Tudo isso me leva de volta ao legado de Daniel Ellsberg. Eu acho
que não foram simplesmente os próprios Documentos do Pentágono - e as mentiras
e nomes de alto nível- que eles revelaram - mas também a transformação de
Ellsberg: sua consciência de que o mal que a guerra estava causando, as pessoas
inocentes que estava matando, o inferno sem fim que era criar,
importava. “O Vietnã tornou-se muito real para mim.”
Em outras palavras, a guerra não é uma abstração - um jogo estratégico
jogado por especialistas, em que vencer é tudo o que importa. Esta verdade
está na alma humana coletiva. Continua a ressoar.
De fato, os legados da guerra do Vietnã – e da própria guerra – não
terminaram. Guerra significa o direito de matar. . . um
país inteiro.
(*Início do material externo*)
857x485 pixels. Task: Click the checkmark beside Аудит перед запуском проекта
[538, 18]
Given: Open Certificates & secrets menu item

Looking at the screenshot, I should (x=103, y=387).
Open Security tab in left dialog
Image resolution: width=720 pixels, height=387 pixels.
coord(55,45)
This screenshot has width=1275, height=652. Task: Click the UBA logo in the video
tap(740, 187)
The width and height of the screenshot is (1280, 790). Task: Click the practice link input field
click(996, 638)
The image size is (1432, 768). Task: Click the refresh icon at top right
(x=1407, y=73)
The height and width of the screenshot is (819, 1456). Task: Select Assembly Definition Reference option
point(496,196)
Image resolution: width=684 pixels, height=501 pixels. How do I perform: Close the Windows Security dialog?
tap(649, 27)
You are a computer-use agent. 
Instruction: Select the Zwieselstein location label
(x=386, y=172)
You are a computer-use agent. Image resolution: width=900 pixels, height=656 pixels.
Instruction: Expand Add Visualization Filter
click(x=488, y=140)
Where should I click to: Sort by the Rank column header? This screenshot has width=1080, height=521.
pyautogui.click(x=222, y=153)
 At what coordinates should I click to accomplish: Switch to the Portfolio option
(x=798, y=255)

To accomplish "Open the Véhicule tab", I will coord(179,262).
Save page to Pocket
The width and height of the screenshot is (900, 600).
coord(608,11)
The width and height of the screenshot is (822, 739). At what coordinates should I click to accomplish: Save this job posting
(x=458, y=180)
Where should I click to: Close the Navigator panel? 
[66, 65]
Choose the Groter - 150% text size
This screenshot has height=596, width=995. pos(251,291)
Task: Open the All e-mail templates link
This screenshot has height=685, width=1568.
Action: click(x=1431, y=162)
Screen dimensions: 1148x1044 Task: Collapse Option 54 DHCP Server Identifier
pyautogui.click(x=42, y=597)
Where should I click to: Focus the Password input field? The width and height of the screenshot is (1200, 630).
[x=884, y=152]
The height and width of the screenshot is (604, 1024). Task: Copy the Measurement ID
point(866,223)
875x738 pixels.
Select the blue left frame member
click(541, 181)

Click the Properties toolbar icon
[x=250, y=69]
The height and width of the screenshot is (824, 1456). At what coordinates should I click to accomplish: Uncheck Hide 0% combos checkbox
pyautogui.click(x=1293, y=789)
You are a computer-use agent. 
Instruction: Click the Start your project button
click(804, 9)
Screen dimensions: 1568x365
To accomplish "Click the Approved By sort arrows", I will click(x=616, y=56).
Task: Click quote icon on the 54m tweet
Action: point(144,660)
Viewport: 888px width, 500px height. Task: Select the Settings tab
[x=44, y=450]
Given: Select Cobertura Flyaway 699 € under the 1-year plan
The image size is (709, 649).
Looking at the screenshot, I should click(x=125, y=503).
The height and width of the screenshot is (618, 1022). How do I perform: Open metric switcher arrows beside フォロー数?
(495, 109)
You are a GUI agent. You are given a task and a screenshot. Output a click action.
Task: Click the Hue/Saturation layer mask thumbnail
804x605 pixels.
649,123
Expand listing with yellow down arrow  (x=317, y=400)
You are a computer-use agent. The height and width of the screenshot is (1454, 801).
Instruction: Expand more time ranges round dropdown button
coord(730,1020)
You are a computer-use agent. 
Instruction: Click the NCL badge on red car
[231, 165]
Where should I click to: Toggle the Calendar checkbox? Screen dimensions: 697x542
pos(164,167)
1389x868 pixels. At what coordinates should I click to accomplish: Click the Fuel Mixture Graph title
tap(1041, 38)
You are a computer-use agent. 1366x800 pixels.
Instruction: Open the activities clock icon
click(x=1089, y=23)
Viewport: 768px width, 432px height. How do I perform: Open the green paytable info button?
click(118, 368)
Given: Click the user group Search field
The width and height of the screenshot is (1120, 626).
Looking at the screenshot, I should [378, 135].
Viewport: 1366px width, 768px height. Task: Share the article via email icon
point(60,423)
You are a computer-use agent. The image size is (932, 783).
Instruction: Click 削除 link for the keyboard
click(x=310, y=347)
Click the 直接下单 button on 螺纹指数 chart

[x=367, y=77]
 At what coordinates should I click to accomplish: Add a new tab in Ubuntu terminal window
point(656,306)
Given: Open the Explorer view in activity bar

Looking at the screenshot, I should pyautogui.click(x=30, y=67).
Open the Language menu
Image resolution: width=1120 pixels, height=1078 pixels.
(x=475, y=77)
Considere, por exemplo, o crime de guerra dos EUA
inicialmente rotulado como Operação Hades, que acabou se transformando na
alegre Operação Ranch Hand.
Como relata o War Legacies Project : “Entre 1961 e
1971, os EUA pulverizaram 12 milhões de galões de agente laranja contaminado
com dioxina e 8 milhões de galões de outros herbicidas no Vietnã e em grandes
áreas de Laos e Camboja declaradamente neutros”.
A Força Aérea dos EUA realizou 20.000 missões de herbicida sobre o país
com a intenção de desfolhar florestas tropicais de madeira dura, plantações,
manguezais, matagais e outras áreas de vegetação lenhosa:
“cerca de 25 milhões de acres de densas florestas tropicais no Vietnã do
Sul, uma área aproximadamente do tamanho do estado de Kentucky. O objetivo
oficial do programa era implantar herbicidas táticos de codinome 'Rainbow' que pudessem desnudar essa paisagem agrícola tropical,
que fornecia cobertura e subsistência para as forças de contrainsurgência.”
A estratégia de guerra prevalece! Tal ecocídio – uma palavra
nascida das ações dos EUA no Vietnã – teria sido justificado mesmo se a guerra
fosse “ganhável”? Obviamente não. Florestas tropicais desnudas,
defeitos congênitos aterrorizantes. Bem-vindo às realidades que as apostas
de guerra optam por não notar.
E depois, é claro, há as bombas não detonadas e as minas terrestres
espalhadas pela paisagem do país, explodindo as armas das pessoas, matando
crianças. Como O Primeiro-Ministro Vietnamita Pham Minh
Chinh apontou no início deste ano, essas munições mataram mais de 40.000
pessoas e feriram 60.000 desde 1975. Podemos aceitar essa realidade?
Este é o legado contínuo da desumanização, sem o qual a guerra seria
impossível de travar. Como um veterinário descreveu o que seu treinamento
lhe ensinou: “ O Inimigo não é um ser humano. Ele
não tem mãe ou pai, nem irmã ou irmão”.
Não, ele só está atrapalhando. O planeta inteiro está no caminho.